* _DOCUMENT EXTRACT_
___

# So my wife thinks I'm nuts . . .



## catmandu (Nov 11, 2010)

Because I brought this home today to plow the driveway:









Am I so wrong? 

Well, okay. Full disclosure:

1984 International s1700, reportedly an ex-New York Thruway truck that came to Maryland and worked for a builder for a while. Then bought a year ago by a guy who never used the plow but hauled the dirt from a pond he dug out back to his front yard, along with some stone and such for the driveway. Put less than 1,000 miles on it in the last year, according to Carfax.

So I was cruising Craigslist last weekend, saw an ad, went and looked at it, and decided what the hell. Only about $1000 at risk given the scrap value of all that metal. So now I own a 'Historic Vehicle' of a different color (which allows me to bypass all the inspection crap here in MD). The plan is to use the dump bed around my 5 acre property spreading some fill dirt, plow my 300 ft. of drive this winter, and also plow two acres up at our church, since we were always walking that fine line with what we could afford versus what we should do last winter (and I was the guy in charge of talking to the plow guy, so it was no fun). I have about 8 hours of plowing experience from last year with my Uncle's GMC hd2500 and an 8 ft blade, so I think there is some sticky reading and thread searching in my future.

Anyway, glad to find a good support forum here on the lnterwebs, since that is how I have successfully kept all my other vehicles affordable, and running. The truck made the 60 mile drive home today, which is good, although at times I could only make 35 mph, which is not so good (and the 11 foot blade scared the bejeezus out of more than one person on a couple of backroads!). Luckily, my Uncle has a Hot Rod shop, and used to own a smaller International with the same engine, so we are making a list of things to do to get ready for the winter. As for the plow, it moves properly in all directions, but has a check valve issue, and some sort of alignment issue where it gets jammed full right, which I will probably post on later for guidance. But first, I tried to read the info on the bottom back of the thing, but too much rust and repaint for my old eyes. Can someone ID this plow by sight, so I can Google for some information in my repair efforts?:









Thanks in advance!

___

* _DATA TO PROCESS_
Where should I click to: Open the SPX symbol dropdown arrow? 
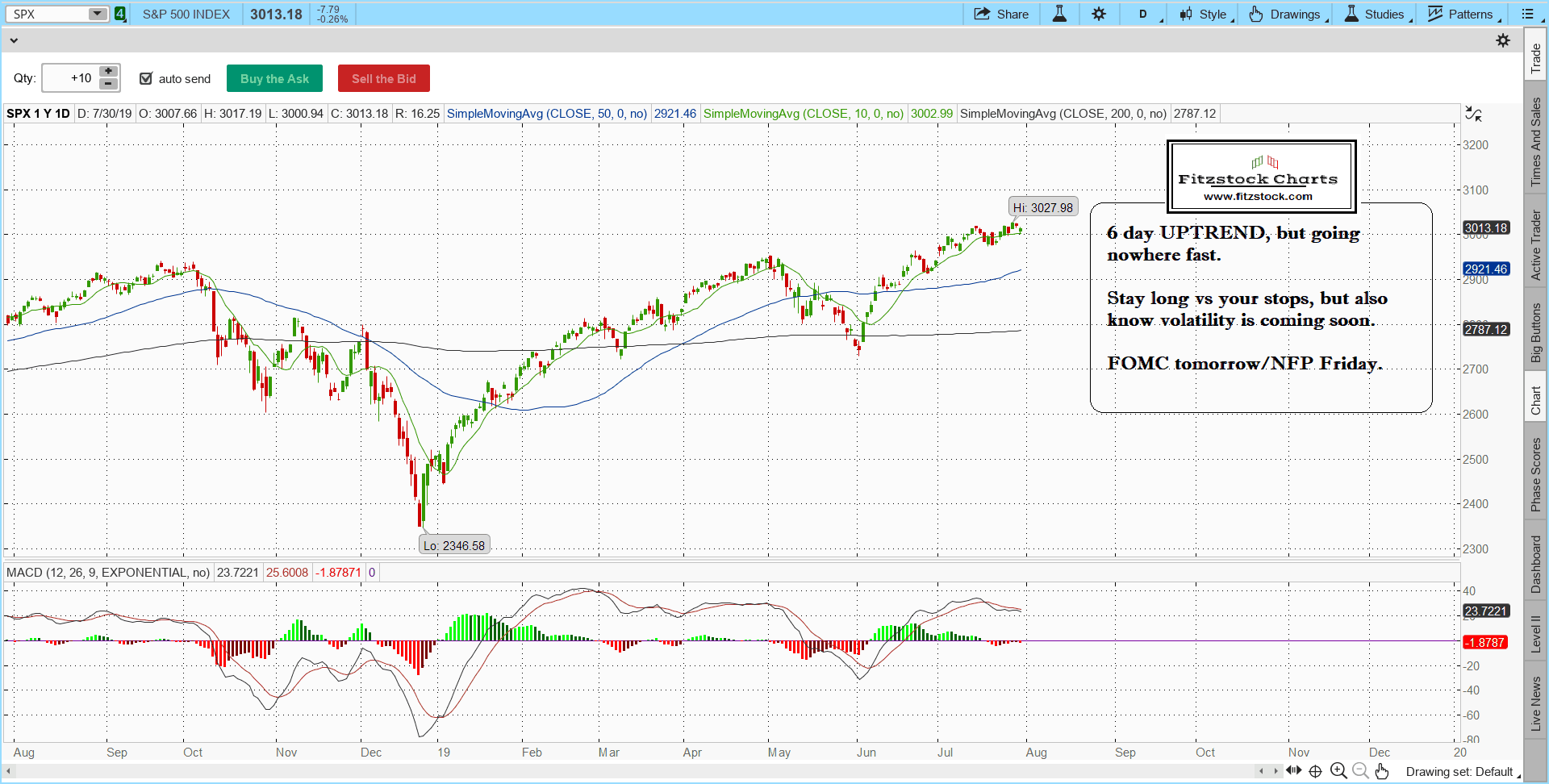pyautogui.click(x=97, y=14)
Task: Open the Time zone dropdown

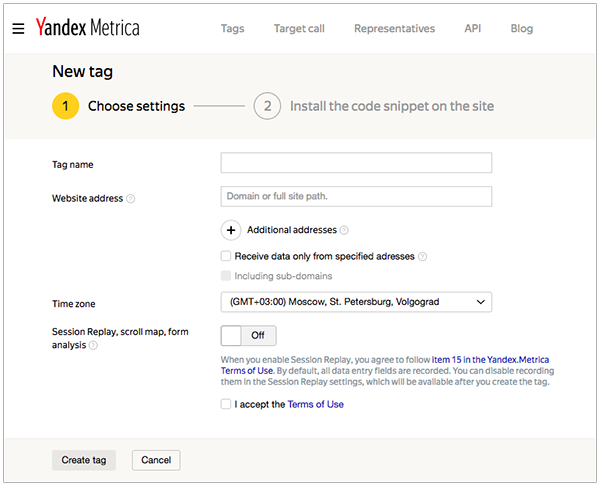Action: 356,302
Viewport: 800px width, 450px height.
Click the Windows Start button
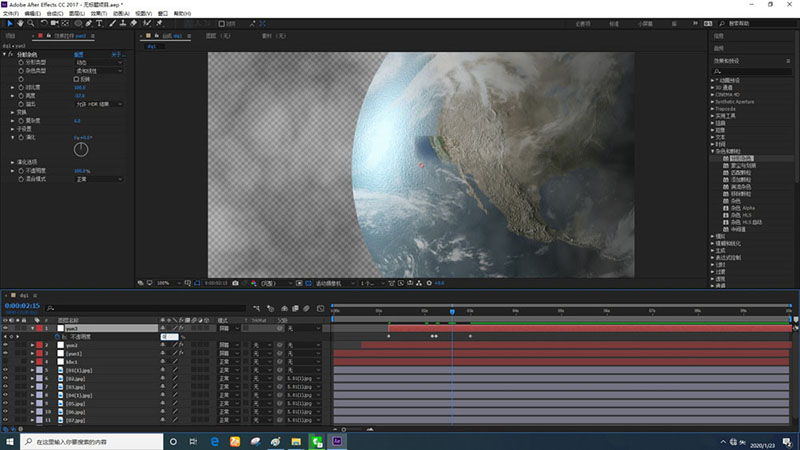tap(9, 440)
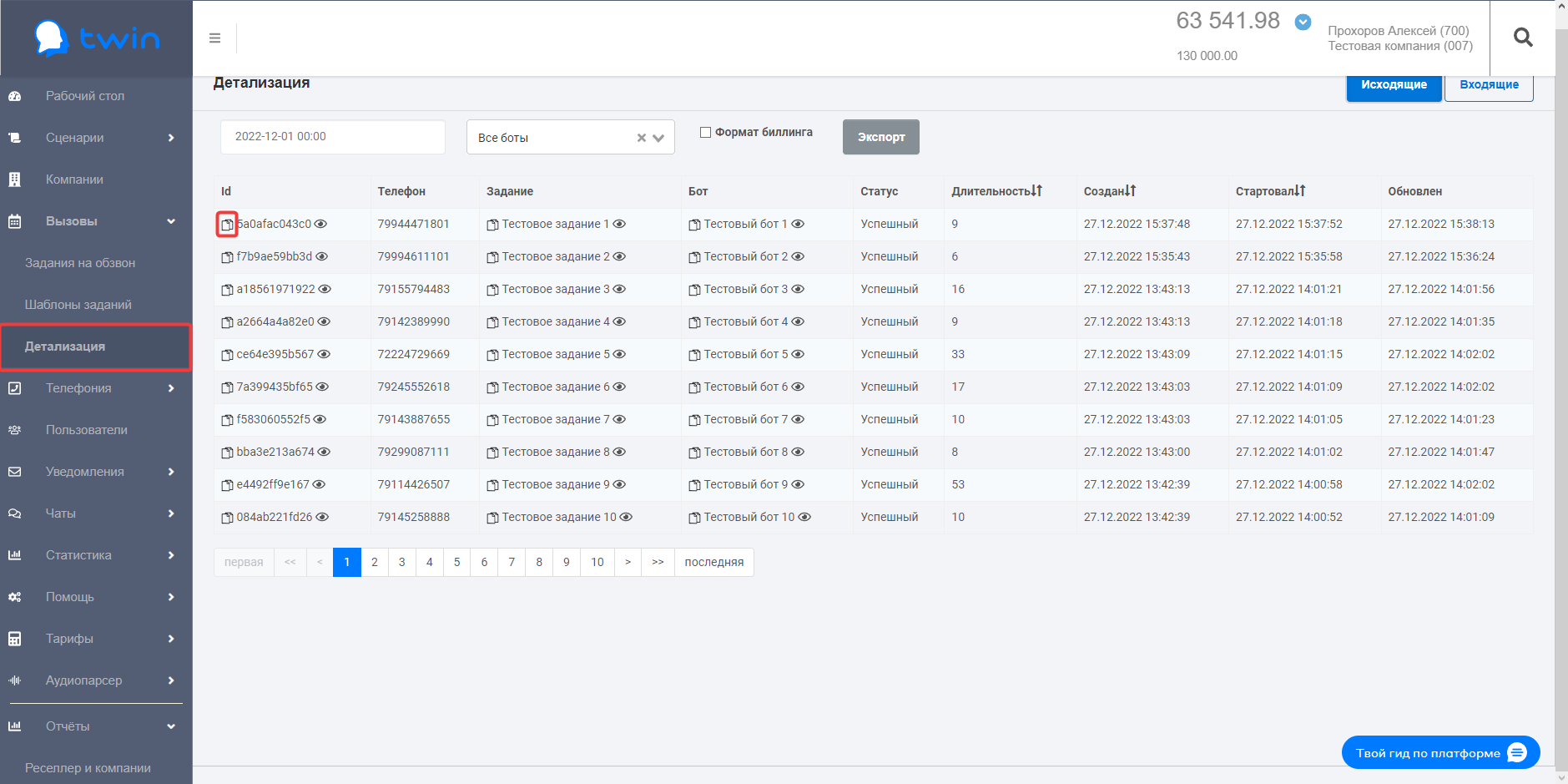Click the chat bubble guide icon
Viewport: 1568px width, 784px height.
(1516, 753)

___

* _PROBLEMS_
a: Answer these questions about the forum post on the plow truck, one line each:
(i) What year, make and model is the truck?
(ii) How long is the poster's driveway?
(iii) How wide is the blade that scared people on the backroads?
b: In the records, rewrite everything from the line containing "Viewport: 800px width, 450px height." down to the end of the records, with "Start button" changed to "search button" and all else unchanged. Leave the pictures out.

* _EXPECTED ANSWERS_
a:
(i) 1984 International s1700
(ii) 300 ft.
(iii) 11 feet

b:
Viewport: 800px width, 450px height.
Click the Windows search button
tap(9, 440)
Click the chat bubble guide icon
Viewport: 1568px width, 784px height.
(1516, 753)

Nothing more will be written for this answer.